La plupart des femmes choisissent la prévention, la surveillance plutôt que cet acte chirurgical pourtant destiné à faire passer le risque de déclarer un cancer du sein de 87 % à 3%, le poids du sacrifice que cette opération représente est souvent trop lourd.

 – « Je vais me faire opérer, j’ai décidé, je leur ai dit »

– « C’est pas Angélina Jolie qui à fait ça ?. »

– « Si si, c’est le même gêne, la même opération »

 – « Hey ma chérie, tu vas rentrer dans le club des bombasses comme Angélina« 

– j’éclate de rire…

Alors qu’à cet instant même où je confiais ma décision d’une voix tremblante et fragile à mon fidèle supporter, mon acolyte masculin me classait dans le club des bombasses !

Je ne le remercierai jamais assez de ce contrepied, de cette vision qu’il m’offrait.
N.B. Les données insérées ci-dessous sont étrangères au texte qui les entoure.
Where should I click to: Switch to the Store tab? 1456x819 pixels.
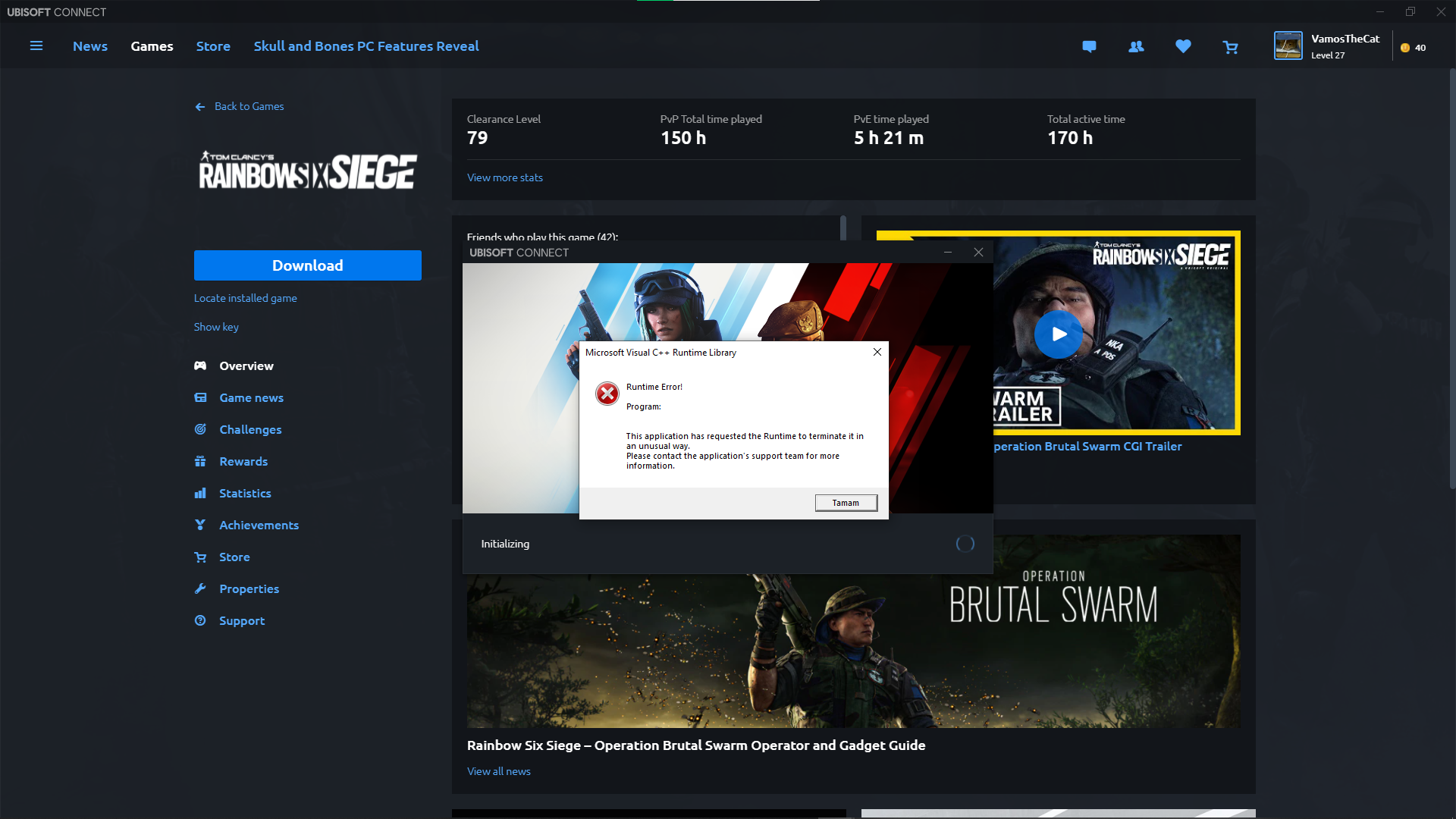(213, 46)
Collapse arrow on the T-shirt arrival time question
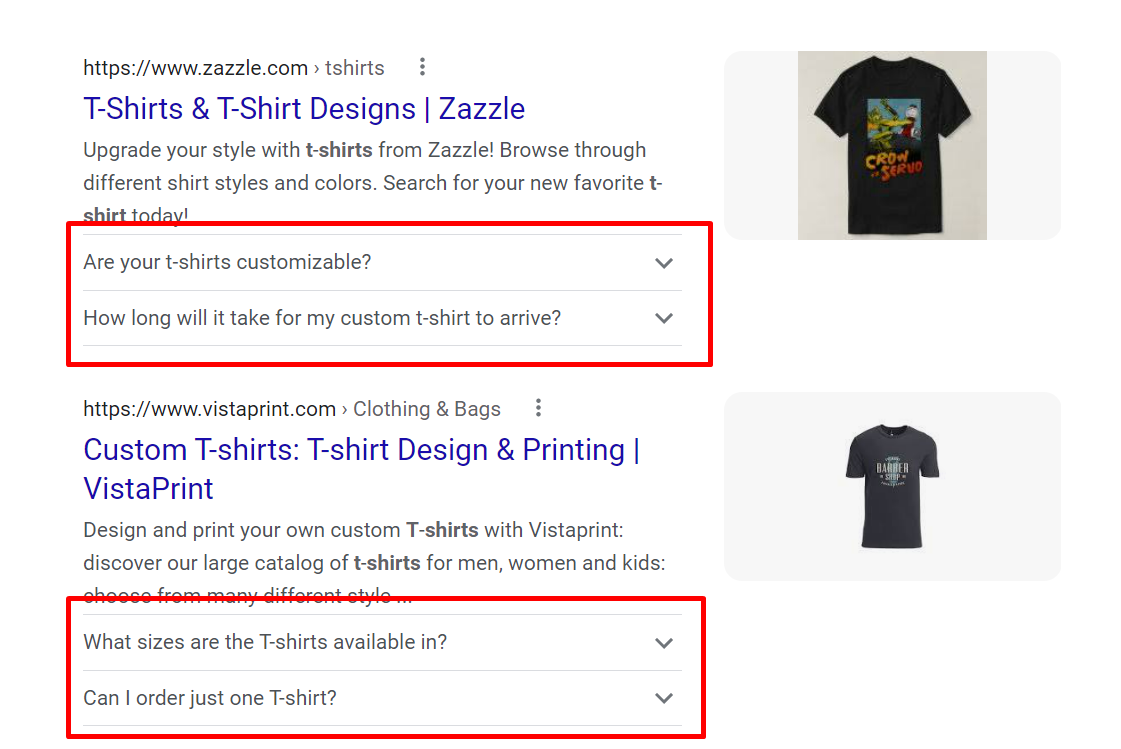 (x=664, y=317)
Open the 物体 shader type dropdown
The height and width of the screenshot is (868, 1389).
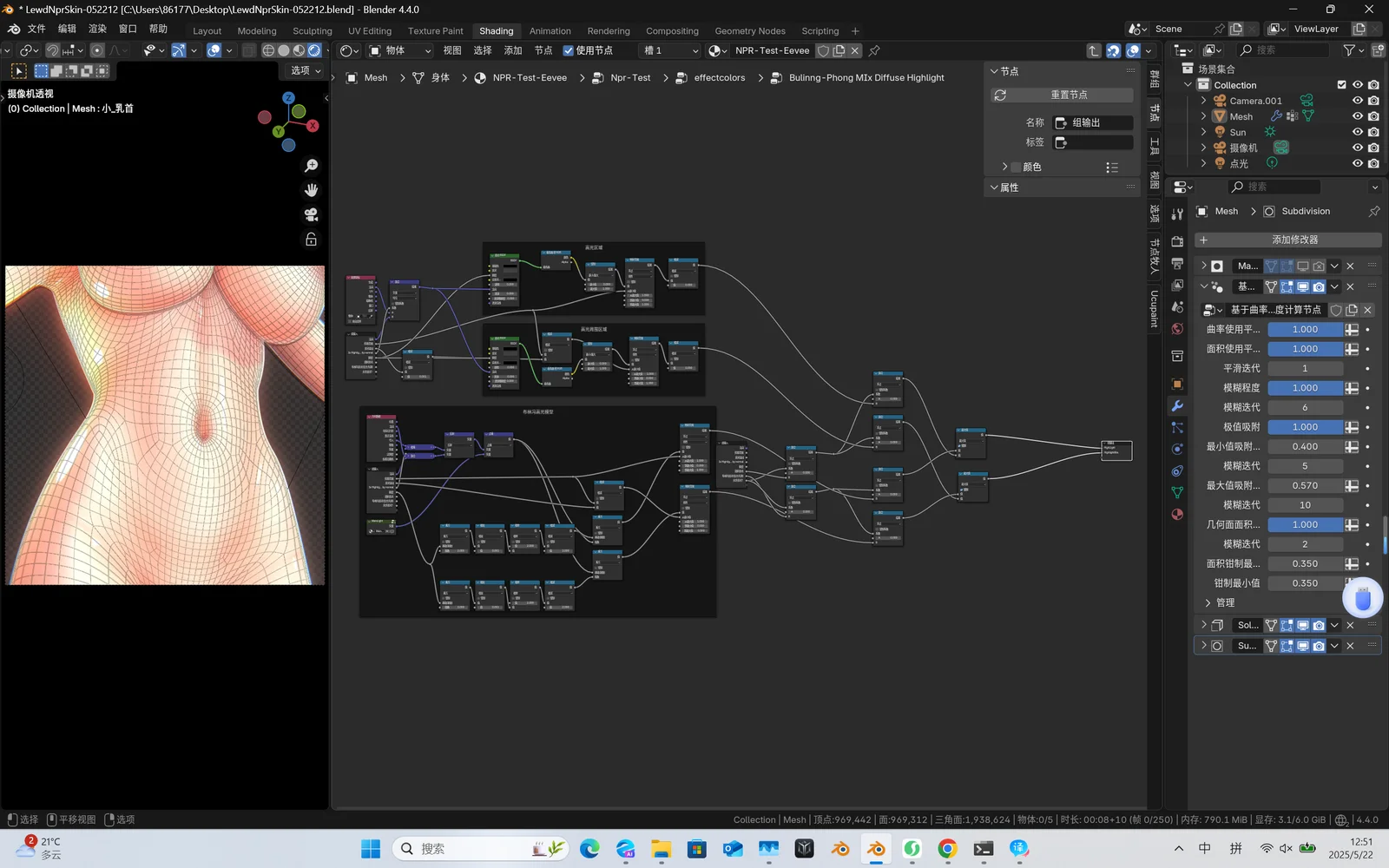399,50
Je ne vais rien perdre, je vais gagner, renverser la vapeur, déjouer les statistiques, continuer à avancer, recommencer à me projeter et surtout préparer mon discours, mon histoire lorsque je devrais affronter le moment de confier ce lourd fardeau, cet éventuel héritage empoisonné à mes filles. Je veux être un exemple, une possibilité, un choix…

Et puis rentrer dans le club des bombasses à presque 40 ans, c’est pas si mal!